From the line with "Given: Delete the downloaded route" to the line with "684x400 pixels.", retype every line exactly, including those two, and leave out the rest of the data below.

**Data provided**
-- Opening Marker --

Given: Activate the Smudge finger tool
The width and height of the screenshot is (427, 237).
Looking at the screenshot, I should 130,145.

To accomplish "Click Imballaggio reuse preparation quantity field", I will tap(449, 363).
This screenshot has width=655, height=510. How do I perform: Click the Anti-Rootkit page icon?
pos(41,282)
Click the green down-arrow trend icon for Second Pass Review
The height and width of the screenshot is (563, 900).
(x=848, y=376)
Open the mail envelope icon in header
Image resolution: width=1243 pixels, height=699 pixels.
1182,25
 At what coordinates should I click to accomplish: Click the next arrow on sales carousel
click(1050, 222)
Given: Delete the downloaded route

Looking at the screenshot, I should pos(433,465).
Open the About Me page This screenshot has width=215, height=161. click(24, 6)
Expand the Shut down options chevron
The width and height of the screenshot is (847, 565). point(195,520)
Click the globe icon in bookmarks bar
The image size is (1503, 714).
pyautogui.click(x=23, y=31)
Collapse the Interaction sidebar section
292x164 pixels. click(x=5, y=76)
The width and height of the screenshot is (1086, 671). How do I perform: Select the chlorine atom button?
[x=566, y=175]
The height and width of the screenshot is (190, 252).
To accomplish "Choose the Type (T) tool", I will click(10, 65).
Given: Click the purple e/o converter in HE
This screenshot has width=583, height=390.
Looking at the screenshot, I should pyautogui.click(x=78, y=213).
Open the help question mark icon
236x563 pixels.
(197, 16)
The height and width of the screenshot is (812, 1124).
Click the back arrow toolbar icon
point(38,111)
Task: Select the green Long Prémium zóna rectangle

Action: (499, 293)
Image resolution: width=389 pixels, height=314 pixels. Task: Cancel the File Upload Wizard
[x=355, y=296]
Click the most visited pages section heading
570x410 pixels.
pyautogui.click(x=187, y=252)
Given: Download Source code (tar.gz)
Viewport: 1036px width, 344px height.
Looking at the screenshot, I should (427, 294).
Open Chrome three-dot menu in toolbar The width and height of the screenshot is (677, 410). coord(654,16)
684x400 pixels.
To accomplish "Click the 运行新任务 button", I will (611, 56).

-- Closing Marker --

**Solution for this exercise**
Given: Delete the downloaded route

Looking at the screenshot, I should pos(433,465).
Open the About Me page This screenshot has width=215, height=161. click(24, 6)
Expand the Shut down options chevron
The width and height of the screenshot is (847, 565). point(195,520)
Click the globe icon in bookmarks bar
The image size is (1503, 714).
pyautogui.click(x=23, y=31)
Collapse the Interaction sidebar section
292x164 pixels. click(x=5, y=76)
The width and height of the screenshot is (1086, 671). How do I perform: Select the chlorine atom button?
[x=566, y=175]
The height and width of the screenshot is (190, 252).
To accomplish "Choose the Type (T) tool", I will click(10, 65).
Given: Click the purple e/o converter in HE
This screenshot has width=583, height=390.
Looking at the screenshot, I should pyautogui.click(x=78, y=213).
Open the help question mark icon
236x563 pixels.
(197, 16)
The height and width of the screenshot is (812, 1124).
Click the back arrow toolbar icon
point(38,111)
Task: Select the green Long Prémium zóna rectangle

Action: (499, 293)
Image resolution: width=389 pixels, height=314 pixels. Task: Cancel the File Upload Wizard
[x=355, y=296]
Click the most visited pages section heading
570x410 pixels.
pyautogui.click(x=187, y=252)
Given: Download Source code (tar.gz)
Viewport: 1036px width, 344px height.
Looking at the screenshot, I should (427, 294).
Open Chrome three-dot menu in toolbar The width and height of the screenshot is (677, 410). coord(654,16)
684x400 pixels.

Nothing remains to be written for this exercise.